John Pryor, ACFO chairman, said: “The Government is ploughing hundreds of millions of pounds into encourage the uptake of zero and ultra low emission company cars so ACFO is disappointed that benefit-in-kind tax rates on these vehicles are increasing further in 2019-20.
“Given the government’s focus on encouraging demand for electric and plug-in cars through a range of incentives, notably grants, ACFO would have expected the chancellor to reduce company car benefit-in-kind tax rates, not increase them, on these vehicles."
ACFO believes that it would also potentially encourage company car drivers to turn to ULEVs if they paid benefit-in-kind tax on the P11D value of the vehicle after taking into account the plug-in-grant.
He continued: “Currently company car drivers receive no benefit from choosing a car that is subject to a plug-in-grant, which only benefits the vehicle owner.
“It is something that ACFO will continue to raise in its discussions with HM Treasury and HM Revenue and Customs.
“Furthermore, ACFO is also disappointed that the Budget did not clarify mileage reimbursement rates for electric and plug-in vehicles.
“Once again, it is an issue that ACFO has frequently raised in discussions with civil servants and will continue to do so."
Extra £340m raised through tax increase
BVRLA director of policy & membership Jay Parmar said: “We’re encouraged that the Government has responded to our calls to reduce the pace of company car tax increases on ultra low-emission vehicles in 2019-20. Sadly, George Osborne has chosen not to go further, and the Government now runs the serious risk of reducing the tax incentive between ultra low-emission vehicles and higher-polluting models."
Company car tax will see a rise by 2 percentage points for cars emitting more than 75g/km to a maximum of 37% until 2018-19 after which there will be rise of 3 percentage points for 2019-20. In 2017-18 there will be a 4 percentage point differential between the 0-50 and 51-75g/km bands and between the 51-75 and 76-94g/km bands.

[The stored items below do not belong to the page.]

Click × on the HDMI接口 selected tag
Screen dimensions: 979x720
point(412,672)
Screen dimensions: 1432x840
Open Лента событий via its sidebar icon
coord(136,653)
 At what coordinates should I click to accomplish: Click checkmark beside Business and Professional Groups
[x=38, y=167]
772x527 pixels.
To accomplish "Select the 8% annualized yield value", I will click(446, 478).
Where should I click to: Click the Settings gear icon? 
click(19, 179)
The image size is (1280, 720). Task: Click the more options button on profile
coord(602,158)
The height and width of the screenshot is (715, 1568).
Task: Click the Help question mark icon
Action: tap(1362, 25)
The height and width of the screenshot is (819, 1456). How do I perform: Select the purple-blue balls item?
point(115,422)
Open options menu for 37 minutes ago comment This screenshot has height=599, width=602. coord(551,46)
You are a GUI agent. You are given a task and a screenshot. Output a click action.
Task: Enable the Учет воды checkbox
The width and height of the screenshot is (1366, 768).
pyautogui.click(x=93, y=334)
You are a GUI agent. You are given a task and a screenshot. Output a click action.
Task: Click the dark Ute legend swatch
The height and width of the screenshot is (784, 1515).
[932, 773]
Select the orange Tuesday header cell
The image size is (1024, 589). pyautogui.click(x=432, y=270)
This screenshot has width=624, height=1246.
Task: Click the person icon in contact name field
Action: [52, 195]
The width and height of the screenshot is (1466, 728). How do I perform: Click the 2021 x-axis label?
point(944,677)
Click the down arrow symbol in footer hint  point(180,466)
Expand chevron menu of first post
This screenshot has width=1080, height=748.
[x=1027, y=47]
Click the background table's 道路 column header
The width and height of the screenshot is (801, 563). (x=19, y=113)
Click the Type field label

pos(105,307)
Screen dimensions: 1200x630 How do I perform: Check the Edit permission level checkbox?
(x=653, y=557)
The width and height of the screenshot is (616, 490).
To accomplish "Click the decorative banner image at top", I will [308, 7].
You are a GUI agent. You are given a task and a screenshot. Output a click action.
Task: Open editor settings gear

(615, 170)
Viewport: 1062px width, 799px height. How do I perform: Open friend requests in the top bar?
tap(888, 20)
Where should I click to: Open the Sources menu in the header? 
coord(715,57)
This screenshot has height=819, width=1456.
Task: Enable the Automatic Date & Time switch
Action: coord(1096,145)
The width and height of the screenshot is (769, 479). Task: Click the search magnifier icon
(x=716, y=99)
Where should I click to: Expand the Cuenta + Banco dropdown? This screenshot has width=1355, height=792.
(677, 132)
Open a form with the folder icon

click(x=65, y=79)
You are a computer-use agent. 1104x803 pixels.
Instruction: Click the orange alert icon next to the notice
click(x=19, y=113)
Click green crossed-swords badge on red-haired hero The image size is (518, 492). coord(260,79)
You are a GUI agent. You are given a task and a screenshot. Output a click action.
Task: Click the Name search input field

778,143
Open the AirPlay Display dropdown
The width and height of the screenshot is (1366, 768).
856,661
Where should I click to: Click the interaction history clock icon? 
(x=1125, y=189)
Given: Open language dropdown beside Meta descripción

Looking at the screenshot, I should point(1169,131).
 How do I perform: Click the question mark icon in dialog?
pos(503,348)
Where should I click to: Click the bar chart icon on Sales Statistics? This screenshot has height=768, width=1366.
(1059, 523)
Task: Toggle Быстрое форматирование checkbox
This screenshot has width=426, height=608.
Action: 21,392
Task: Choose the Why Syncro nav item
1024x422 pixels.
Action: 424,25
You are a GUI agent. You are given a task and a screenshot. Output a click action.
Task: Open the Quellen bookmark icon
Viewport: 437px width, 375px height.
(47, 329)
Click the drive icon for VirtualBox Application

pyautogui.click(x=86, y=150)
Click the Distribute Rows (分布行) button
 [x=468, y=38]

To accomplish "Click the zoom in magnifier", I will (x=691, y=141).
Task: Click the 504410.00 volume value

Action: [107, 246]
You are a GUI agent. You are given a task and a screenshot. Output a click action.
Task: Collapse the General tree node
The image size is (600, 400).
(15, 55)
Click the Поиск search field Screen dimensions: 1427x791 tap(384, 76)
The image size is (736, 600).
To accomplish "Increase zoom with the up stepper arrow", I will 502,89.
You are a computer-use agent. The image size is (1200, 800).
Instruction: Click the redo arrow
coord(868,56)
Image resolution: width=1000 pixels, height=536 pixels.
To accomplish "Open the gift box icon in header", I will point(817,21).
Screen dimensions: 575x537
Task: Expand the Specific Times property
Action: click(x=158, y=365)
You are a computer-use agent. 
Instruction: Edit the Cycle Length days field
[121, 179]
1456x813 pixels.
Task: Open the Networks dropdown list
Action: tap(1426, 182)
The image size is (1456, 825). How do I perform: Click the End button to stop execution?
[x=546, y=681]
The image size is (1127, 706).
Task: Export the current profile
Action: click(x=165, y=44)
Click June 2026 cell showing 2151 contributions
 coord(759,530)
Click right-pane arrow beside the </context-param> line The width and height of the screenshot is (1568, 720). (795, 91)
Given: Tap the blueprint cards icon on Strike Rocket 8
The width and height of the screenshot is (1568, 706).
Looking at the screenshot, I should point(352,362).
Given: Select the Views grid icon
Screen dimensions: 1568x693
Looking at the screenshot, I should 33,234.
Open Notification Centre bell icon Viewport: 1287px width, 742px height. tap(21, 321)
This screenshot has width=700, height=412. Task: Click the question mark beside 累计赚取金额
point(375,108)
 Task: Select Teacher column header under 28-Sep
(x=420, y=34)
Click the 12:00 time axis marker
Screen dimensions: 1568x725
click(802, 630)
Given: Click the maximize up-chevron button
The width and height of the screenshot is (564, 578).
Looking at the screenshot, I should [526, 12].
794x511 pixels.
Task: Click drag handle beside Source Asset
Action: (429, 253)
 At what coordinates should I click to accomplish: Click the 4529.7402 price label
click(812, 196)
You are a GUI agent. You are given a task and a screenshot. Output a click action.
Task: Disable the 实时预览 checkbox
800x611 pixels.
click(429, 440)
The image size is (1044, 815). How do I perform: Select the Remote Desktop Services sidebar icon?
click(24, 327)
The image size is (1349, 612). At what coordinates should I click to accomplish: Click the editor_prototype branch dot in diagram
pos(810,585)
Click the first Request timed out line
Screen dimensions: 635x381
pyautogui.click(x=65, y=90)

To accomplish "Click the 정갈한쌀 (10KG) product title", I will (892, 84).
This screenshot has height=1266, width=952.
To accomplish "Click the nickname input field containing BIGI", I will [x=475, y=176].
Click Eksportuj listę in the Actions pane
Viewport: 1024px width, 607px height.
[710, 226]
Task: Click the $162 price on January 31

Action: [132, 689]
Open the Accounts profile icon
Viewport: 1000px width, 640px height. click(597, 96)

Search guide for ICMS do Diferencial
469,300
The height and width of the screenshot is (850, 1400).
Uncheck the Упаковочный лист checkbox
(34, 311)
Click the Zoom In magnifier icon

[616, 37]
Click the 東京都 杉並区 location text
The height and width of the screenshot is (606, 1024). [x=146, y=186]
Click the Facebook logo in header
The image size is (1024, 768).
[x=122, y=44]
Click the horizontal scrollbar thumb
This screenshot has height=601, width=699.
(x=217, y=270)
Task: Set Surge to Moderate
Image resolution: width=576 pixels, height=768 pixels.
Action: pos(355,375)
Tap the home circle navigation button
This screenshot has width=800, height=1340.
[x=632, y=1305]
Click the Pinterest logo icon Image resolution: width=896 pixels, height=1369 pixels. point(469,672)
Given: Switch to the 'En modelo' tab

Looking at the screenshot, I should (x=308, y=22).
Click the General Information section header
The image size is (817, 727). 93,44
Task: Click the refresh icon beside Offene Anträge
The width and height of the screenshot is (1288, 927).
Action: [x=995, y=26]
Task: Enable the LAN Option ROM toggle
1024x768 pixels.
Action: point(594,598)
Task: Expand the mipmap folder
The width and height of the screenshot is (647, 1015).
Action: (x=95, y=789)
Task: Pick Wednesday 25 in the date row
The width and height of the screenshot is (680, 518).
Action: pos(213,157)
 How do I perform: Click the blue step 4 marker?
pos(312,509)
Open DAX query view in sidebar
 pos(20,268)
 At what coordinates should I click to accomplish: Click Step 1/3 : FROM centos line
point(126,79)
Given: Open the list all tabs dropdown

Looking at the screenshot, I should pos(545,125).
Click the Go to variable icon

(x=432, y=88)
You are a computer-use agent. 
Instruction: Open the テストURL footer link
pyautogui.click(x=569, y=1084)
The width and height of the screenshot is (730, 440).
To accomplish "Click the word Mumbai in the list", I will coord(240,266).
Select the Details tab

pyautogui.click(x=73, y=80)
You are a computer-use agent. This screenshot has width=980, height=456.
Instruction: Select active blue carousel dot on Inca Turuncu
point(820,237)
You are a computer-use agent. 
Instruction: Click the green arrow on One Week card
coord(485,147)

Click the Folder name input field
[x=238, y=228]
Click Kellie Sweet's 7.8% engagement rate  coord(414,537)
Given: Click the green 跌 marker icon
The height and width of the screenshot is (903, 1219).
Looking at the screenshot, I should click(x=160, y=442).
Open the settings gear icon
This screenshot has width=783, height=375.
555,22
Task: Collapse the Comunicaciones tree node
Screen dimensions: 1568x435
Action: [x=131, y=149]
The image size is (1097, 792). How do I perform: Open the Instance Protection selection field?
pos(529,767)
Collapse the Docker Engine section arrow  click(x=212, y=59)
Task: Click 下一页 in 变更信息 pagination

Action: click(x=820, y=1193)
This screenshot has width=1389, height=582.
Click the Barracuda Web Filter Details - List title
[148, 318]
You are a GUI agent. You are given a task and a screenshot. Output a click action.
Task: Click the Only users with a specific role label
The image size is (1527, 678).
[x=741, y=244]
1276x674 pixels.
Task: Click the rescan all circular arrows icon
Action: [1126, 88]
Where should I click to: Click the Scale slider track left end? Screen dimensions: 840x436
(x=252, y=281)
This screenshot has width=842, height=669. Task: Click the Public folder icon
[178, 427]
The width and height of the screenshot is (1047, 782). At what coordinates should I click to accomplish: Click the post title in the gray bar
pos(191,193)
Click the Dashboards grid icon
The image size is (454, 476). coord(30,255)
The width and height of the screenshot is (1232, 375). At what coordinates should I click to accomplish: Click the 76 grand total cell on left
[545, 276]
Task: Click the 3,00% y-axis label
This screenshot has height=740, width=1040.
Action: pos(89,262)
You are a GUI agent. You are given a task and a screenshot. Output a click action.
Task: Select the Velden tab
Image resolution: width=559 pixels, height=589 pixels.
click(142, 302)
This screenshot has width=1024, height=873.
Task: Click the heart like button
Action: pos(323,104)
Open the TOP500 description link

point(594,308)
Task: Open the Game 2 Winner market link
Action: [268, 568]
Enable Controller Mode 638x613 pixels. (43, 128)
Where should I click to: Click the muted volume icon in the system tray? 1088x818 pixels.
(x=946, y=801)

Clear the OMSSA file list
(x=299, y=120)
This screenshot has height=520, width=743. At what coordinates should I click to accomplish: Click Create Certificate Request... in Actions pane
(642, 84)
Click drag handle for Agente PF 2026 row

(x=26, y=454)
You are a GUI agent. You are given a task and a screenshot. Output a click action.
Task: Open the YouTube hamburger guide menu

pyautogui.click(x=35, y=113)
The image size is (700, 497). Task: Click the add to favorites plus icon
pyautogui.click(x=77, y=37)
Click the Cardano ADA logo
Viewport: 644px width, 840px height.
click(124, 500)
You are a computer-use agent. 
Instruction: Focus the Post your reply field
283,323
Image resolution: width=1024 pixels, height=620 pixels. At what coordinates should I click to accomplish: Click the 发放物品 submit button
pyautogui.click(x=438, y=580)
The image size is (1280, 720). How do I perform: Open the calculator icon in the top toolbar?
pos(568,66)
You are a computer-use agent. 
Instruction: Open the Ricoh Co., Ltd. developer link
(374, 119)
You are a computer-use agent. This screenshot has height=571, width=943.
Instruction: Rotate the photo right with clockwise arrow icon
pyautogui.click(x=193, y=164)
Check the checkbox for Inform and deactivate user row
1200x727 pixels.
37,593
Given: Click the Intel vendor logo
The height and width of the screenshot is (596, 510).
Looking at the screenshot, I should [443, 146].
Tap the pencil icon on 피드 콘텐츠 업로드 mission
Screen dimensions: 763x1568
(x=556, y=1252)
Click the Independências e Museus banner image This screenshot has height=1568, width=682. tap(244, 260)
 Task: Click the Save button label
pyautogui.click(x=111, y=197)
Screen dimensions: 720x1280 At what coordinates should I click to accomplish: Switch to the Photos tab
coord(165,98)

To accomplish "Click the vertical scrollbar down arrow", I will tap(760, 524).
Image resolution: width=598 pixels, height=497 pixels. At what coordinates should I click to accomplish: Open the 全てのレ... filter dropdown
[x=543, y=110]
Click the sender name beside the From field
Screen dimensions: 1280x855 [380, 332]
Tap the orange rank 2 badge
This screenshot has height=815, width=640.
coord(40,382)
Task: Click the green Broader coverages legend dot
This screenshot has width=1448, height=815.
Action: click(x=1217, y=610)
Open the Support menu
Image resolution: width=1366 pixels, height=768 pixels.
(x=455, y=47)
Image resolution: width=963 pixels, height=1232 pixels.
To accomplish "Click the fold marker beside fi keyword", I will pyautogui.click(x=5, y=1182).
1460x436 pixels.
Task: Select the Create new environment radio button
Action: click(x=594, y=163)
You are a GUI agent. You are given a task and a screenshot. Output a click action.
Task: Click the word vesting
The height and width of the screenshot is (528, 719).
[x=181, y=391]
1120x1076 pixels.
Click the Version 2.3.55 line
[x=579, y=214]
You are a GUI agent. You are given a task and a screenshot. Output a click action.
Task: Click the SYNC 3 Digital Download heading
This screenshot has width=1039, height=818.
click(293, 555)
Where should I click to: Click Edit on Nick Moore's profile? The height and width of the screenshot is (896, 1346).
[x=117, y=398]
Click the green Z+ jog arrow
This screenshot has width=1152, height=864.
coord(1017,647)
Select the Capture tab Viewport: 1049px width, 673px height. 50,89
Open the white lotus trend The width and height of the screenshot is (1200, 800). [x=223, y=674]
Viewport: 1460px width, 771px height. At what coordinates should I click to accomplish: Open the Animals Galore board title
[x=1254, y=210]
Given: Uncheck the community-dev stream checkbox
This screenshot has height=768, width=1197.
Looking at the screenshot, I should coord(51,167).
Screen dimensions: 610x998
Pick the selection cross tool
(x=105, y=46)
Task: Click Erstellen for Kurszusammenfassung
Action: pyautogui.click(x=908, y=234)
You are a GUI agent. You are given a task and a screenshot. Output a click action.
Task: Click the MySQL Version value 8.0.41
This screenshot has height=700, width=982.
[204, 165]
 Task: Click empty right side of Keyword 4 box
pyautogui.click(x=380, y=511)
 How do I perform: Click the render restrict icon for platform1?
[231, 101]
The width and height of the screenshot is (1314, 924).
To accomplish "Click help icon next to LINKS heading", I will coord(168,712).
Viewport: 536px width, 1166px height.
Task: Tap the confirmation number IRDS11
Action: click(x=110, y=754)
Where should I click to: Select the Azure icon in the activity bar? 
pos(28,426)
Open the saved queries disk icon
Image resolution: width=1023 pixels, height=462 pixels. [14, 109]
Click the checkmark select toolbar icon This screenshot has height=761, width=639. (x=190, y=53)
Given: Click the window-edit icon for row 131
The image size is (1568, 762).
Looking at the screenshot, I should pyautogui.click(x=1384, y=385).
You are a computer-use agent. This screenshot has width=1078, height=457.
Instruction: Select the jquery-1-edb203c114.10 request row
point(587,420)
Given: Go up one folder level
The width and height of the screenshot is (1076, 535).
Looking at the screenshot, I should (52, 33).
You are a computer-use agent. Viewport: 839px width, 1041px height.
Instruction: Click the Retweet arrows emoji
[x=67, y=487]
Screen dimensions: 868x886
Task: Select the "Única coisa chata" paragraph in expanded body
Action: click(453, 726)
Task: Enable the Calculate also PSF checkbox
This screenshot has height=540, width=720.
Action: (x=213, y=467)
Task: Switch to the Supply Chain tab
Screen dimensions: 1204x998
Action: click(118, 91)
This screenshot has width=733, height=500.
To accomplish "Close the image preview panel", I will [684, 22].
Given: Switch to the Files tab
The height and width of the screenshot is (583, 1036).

In 2018-19 this differential will reduce to 3 percentage points.
Parmar commented “This is likely to cost the industry an extra £340m in 2019-20, according to Government estimates, which is a 171% tax rise compared to what the industry was expecting from the 2014 Budget. We’re disappointed the Government is accelerating the rate of increase in company car tax that thousands of motorists will pay, at the same time as putting the brakes on the take-up of ultra low-emission cars.“
Does the steep rise in tax reflect advances in vehicle technology?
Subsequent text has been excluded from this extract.